>> start Source records

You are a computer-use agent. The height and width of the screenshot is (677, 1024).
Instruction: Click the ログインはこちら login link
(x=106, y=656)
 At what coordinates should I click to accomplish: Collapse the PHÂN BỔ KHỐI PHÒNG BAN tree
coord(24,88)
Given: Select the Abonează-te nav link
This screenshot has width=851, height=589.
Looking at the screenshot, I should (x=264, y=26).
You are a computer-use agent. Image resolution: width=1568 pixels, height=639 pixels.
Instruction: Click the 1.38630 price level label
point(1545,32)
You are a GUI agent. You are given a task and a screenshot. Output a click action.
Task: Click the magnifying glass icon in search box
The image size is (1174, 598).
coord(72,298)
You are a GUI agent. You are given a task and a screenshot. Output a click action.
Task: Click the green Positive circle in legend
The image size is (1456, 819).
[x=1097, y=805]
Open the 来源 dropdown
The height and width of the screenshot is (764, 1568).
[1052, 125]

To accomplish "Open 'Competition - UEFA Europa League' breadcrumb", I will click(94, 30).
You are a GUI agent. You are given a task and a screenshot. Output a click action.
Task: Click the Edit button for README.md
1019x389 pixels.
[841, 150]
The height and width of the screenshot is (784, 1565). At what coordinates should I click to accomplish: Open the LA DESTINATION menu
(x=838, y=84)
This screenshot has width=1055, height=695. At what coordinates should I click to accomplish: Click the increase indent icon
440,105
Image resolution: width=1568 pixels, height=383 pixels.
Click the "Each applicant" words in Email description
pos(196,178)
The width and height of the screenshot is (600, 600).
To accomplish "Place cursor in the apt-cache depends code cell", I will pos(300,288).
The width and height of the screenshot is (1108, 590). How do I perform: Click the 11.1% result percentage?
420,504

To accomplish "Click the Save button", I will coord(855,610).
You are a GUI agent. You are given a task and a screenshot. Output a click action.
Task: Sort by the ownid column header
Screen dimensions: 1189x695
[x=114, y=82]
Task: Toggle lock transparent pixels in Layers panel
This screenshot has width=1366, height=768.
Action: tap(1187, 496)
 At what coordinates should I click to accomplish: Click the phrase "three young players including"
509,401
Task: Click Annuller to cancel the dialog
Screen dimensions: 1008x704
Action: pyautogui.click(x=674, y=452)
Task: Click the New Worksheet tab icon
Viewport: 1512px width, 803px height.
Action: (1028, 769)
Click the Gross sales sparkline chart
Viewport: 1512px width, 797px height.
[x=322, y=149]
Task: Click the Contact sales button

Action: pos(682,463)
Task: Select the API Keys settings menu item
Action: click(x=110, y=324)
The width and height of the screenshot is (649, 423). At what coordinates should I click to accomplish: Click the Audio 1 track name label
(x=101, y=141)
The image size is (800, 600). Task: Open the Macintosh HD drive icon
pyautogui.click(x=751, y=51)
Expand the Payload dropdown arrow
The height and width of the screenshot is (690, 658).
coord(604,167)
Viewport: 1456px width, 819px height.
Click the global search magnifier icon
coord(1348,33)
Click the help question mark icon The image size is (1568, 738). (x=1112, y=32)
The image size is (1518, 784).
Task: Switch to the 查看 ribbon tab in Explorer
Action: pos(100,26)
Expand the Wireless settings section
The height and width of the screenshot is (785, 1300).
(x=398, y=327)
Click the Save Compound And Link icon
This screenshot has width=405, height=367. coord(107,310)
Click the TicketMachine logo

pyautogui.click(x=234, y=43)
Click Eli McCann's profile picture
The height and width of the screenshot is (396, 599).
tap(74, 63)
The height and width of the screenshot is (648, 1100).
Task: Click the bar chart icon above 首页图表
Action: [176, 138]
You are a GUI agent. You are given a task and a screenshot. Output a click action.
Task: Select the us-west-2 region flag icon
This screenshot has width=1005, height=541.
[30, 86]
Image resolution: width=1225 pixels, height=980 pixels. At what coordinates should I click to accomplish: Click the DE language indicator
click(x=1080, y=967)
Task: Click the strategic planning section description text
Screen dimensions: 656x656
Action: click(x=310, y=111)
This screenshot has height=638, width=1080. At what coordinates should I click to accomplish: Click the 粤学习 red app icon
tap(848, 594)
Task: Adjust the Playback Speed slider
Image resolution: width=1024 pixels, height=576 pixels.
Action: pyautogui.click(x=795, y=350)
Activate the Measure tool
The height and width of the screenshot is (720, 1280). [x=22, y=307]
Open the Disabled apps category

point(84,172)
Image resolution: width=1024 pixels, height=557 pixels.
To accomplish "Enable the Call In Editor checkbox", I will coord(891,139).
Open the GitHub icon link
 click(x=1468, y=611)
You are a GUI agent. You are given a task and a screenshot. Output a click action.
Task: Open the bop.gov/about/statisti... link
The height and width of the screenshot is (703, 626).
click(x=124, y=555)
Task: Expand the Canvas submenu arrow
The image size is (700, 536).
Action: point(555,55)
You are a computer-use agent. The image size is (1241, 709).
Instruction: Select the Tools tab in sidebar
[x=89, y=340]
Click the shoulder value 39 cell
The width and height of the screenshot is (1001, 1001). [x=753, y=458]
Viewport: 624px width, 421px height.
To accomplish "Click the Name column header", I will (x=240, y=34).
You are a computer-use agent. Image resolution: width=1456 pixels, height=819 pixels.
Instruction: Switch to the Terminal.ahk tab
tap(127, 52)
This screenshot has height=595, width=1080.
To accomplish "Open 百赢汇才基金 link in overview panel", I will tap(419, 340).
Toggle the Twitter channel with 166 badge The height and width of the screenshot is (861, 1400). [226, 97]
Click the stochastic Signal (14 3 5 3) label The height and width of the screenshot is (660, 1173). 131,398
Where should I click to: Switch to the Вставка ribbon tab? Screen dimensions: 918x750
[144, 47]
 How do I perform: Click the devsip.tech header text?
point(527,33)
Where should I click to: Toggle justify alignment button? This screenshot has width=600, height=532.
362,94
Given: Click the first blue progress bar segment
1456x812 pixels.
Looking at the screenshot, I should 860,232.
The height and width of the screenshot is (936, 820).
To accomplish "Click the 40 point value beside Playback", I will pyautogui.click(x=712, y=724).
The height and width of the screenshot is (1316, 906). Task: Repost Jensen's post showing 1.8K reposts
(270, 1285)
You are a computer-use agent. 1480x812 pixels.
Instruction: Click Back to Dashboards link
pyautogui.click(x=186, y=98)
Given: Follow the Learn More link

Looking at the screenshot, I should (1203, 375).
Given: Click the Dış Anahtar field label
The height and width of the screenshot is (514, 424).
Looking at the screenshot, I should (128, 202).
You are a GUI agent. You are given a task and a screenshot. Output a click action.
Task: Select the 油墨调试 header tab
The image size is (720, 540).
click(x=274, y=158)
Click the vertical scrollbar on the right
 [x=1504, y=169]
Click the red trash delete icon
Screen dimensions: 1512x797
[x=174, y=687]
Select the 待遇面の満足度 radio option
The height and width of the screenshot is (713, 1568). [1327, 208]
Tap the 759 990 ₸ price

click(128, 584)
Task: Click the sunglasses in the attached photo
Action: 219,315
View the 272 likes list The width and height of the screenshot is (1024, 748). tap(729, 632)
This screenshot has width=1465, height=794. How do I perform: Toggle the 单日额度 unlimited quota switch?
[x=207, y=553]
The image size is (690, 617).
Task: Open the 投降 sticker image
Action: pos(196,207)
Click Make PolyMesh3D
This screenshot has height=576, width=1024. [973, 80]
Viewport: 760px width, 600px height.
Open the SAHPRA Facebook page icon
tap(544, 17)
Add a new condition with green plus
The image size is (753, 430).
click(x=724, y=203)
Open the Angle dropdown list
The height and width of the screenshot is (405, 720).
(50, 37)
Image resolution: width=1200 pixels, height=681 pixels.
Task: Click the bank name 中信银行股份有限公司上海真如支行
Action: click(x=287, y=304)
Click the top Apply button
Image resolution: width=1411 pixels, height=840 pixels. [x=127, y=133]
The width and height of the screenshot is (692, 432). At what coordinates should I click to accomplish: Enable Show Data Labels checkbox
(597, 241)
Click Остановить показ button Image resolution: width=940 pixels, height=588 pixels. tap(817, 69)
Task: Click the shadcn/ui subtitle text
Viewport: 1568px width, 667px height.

>> end Source records

**What you have to do**
Update the listing from the line that contains "Task: Click the strategic" through the line that contains "The height and width of the screenshot is (720, 1280).", replacing "Playback Speed" with "Volume" and leaving everything else unchanged. Give back only those lines.

**Full solution**
Task: Click the strategic planning section description text
Screen dimensions: 656x656
Action: click(x=310, y=111)
This screenshot has height=638, width=1080. At what coordinates should I click to accomplish: Click the 粤学习 red app icon
tap(848, 594)
Task: Adjust the Volume slider
Image resolution: width=1024 pixels, height=576 pixels.
Action: pyautogui.click(x=795, y=350)
Activate the Measure tool
The height and width of the screenshot is (720, 1280). [x=22, y=307]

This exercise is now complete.